**Exercise goal:**
Edit the entries below by changing every "Output the" to "Give the" and leaving everything else as it is.

begin Materials provided

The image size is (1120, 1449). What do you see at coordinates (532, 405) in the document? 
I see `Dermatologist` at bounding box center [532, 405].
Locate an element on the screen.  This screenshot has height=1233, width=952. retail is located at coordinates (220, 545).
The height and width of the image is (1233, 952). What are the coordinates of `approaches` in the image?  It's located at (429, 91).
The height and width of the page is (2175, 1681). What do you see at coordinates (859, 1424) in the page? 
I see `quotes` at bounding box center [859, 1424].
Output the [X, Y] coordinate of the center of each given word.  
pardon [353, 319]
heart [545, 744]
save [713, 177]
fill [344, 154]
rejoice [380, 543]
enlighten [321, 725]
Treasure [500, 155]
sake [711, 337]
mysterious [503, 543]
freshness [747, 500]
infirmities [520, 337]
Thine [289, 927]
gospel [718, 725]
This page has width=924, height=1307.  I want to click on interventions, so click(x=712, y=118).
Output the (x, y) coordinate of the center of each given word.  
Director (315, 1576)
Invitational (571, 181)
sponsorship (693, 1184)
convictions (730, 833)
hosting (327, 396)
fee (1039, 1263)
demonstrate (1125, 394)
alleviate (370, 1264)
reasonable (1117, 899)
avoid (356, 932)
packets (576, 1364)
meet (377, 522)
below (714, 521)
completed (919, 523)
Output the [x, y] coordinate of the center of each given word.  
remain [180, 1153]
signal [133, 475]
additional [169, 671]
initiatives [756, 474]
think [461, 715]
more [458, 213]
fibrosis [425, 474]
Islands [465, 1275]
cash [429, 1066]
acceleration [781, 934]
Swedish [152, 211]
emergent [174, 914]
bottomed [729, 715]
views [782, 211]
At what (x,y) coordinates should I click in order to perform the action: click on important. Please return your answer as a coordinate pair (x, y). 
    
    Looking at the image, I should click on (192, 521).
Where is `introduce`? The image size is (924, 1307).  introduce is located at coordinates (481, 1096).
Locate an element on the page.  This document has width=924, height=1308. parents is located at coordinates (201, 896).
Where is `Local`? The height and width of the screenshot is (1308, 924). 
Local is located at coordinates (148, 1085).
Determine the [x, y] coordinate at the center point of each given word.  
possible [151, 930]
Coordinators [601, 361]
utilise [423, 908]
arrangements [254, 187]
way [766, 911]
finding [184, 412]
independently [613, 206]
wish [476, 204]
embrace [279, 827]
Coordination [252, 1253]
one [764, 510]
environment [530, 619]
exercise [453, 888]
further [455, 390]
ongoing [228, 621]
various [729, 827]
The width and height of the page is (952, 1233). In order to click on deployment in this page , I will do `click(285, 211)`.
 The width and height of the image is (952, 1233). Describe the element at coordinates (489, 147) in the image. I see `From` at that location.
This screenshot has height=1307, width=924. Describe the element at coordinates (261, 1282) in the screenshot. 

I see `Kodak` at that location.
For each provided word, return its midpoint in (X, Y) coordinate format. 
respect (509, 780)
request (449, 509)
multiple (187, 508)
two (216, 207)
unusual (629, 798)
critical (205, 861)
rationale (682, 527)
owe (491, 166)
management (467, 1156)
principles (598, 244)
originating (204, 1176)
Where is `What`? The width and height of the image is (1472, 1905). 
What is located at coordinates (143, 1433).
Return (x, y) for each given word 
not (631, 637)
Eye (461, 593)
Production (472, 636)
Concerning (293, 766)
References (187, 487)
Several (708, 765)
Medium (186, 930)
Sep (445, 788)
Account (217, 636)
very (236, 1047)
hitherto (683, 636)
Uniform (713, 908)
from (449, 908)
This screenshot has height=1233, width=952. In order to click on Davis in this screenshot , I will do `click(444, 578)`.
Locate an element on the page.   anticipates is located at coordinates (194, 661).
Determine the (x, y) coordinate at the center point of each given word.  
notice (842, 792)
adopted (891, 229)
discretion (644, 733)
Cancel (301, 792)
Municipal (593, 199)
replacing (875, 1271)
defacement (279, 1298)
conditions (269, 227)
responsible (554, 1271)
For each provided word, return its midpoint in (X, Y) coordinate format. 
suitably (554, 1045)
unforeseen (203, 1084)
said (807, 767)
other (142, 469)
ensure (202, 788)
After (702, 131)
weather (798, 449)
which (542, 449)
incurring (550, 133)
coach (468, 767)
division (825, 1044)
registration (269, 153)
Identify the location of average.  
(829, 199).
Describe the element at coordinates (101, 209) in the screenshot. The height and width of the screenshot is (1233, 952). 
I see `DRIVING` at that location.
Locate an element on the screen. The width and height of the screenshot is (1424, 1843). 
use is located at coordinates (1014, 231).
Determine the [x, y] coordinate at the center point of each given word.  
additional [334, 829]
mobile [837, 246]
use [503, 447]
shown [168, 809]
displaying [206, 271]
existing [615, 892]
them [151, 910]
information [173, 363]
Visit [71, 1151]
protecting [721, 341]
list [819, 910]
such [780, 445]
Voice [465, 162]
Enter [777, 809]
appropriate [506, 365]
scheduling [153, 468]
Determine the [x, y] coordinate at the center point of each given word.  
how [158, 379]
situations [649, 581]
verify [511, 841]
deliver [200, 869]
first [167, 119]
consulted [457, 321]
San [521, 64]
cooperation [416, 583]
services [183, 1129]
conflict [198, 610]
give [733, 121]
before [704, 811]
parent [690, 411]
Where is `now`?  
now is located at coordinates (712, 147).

end Materials provided

**Full output:**
The image size is (1120, 1449). What do you see at coordinates (532, 405) in the document? 
I see `Dermatologist` at bounding box center [532, 405].
Locate an element on the screen.  This screenshot has height=1233, width=952. retail is located at coordinates (220, 545).
The height and width of the image is (1233, 952). What are the coordinates of `approaches` in the image?  It's located at (429, 91).
The height and width of the page is (2175, 1681). What do you see at coordinates (859, 1424) in the page? 
I see `quotes` at bounding box center [859, 1424].
Give the [X, Y] coordinate of the center of each given word.  
pardon [353, 319]
heart [545, 744]
save [713, 177]
fill [344, 154]
rejoice [380, 543]
enlighten [321, 725]
Treasure [500, 155]
sake [711, 337]
mysterious [503, 543]
freshness [747, 500]
infirmities [520, 337]
Thine [289, 927]
gospel [718, 725]
This page has width=924, height=1307.  I want to click on interventions, so click(x=712, y=118).
Give the (x, y) coordinate of the center of each given word.  
Director (315, 1576)
Invitational (571, 181)
sponsorship (693, 1184)
convictions (730, 833)
hosting (327, 396)
fee (1039, 1263)
demonstrate (1125, 394)
alleviate (370, 1264)
reasonable (1117, 899)
avoid (356, 932)
packets (576, 1364)
meet (377, 522)
below (714, 521)
completed (919, 523)
Give the [x, y] coordinate of the center of each given word.  
remain [180, 1153]
signal [133, 475]
additional [169, 671]
initiatives [756, 474]
think [461, 715]
more [458, 213]
fibrosis [425, 474]
Islands [465, 1275]
cash [429, 1066]
acceleration [781, 934]
Swedish [152, 211]
emergent [174, 914]
bottomed [729, 715]
views [782, 211]
At what (x,y) coordinates should I click in order to perform the action: click on important. Please return your answer as a coordinate pair (x, y). 
    
    Looking at the image, I should click on (192, 521).
Where is `introduce`? The image size is (924, 1307).  introduce is located at coordinates (481, 1096).
Locate an element on the page.  This document has width=924, height=1308. parents is located at coordinates (201, 896).
Where is `Local`? The height and width of the screenshot is (1308, 924). 
Local is located at coordinates (148, 1085).
Determine the [x, y] coordinate at the center point of each given word.  
possible [151, 930]
Coordinators [601, 361]
utilise [423, 908]
arrangements [254, 187]
way [766, 911]
finding [184, 412]
independently [613, 206]
wish [476, 204]
embrace [279, 827]
Coordination [252, 1253]
one [764, 510]
environment [530, 619]
exercise [453, 888]
further [455, 390]
ongoing [228, 621]
various [729, 827]
The width and height of the page is (952, 1233). In order to click on deployment in this page , I will do `click(285, 211)`.
 The width and height of the image is (952, 1233). Describe the element at coordinates (489, 147) in the image. I see `From` at that location.
This screenshot has height=1307, width=924. Describe the element at coordinates (261, 1282) in the screenshot. 

I see `Kodak` at that location.
For each provided word, return its midpoint in (X, Y) coordinate format. 
respect (509, 780)
request (449, 509)
multiple (187, 508)
two (216, 207)
unusual (629, 798)
critical (205, 861)
rationale (682, 527)
owe (491, 166)
management (467, 1156)
principles (598, 244)
originating (204, 1176)
Where is `What`? The width and height of the image is (1472, 1905). 
What is located at coordinates (143, 1433).
Return (x, y) for each given word 
not (631, 637)
Eye (461, 593)
Production (472, 636)
Concerning (293, 766)
References (187, 487)
Several (708, 765)
Medium (186, 930)
Sep (445, 788)
Account (217, 636)
very (236, 1047)
hitherto (683, 636)
Uniform (713, 908)
from (449, 908)
This screenshot has height=1233, width=952. In order to click on Davis in this screenshot , I will do `click(444, 578)`.
Locate an element on the page.   anticipates is located at coordinates (194, 661).
Determine the (x, y) coordinate at the center point of each given word.  
notice (842, 792)
adopted (891, 229)
discretion (644, 733)
Cancel (301, 792)
Municipal (593, 199)
replacing (875, 1271)
defacement (279, 1298)
conditions (269, 227)
responsible (554, 1271)
For each provided word, return its midpoint in (X, Y) coordinate format. 
suitably (554, 1045)
unforeseen (203, 1084)
said (807, 767)
other (142, 469)
ensure (202, 788)
After (702, 131)
weather (798, 449)
which (542, 449)
incurring (550, 133)
coach (468, 767)
division (825, 1044)
registration (269, 153)
Identify the location of average.  
(829, 199).
Describe the element at coordinates (101, 209) in the screenshot. The height and width of the screenshot is (1233, 952). 
I see `DRIVING` at that location.
Locate an element on the screen. The width and height of the screenshot is (1424, 1843). 
use is located at coordinates (1014, 231).
Determine the [x, y] coordinate at the center point of each given word.  
additional [334, 829]
mobile [837, 246]
use [503, 447]
shown [168, 809]
displaying [206, 271]
existing [615, 892]
them [151, 910]
information [173, 363]
Visit [71, 1151]
protecting [721, 341]
list [819, 910]
such [780, 445]
Voice [465, 162]
Enter [777, 809]
appropriate [506, 365]
scheduling [153, 468]
Determine the [x, y] coordinate at the center point of each given word.  
how [158, 379]
situations [649, 581]
verify [511, 841]
deliver [200, 869]
first [167, 119]
consulted [457, 321]
San [521, 64]
cooperation [416, 583]
services [183, 1129]
conflict [198, 610]
give [733, 121]
before [704, 811]
parent [690, 411]
Where is `now`?  
now is located at coordinates (712, 147).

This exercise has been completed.